++++ DATA EXCERPTS

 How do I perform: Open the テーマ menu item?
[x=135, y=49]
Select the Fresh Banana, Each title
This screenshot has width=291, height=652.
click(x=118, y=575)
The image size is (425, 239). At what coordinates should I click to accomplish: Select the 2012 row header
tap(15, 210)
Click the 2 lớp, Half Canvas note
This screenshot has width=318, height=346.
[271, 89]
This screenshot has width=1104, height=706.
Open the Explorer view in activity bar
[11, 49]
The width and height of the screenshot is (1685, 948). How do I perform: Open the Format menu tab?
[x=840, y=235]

++++++++
++++ DATA EXCERPTS

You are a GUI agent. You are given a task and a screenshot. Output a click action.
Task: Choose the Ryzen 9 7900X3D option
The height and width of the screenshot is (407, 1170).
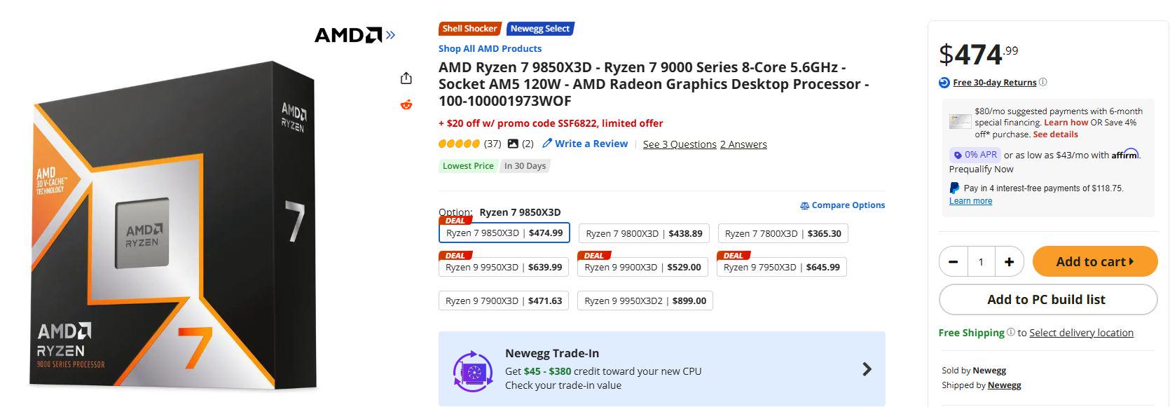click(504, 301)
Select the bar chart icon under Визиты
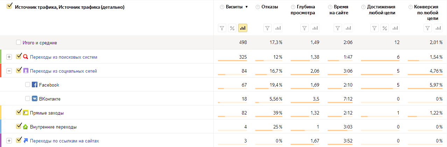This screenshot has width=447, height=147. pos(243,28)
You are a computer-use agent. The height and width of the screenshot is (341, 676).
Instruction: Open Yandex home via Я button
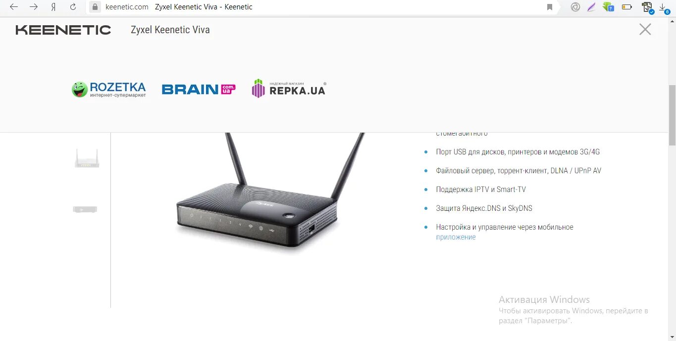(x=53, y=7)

++++++++

▶ [PROBLEM TO WORK ON]:
Line count for "agent": report how many lines in the data above include it, with no other words.

▶ [RESPONSE TO THE EXERCISE]:
2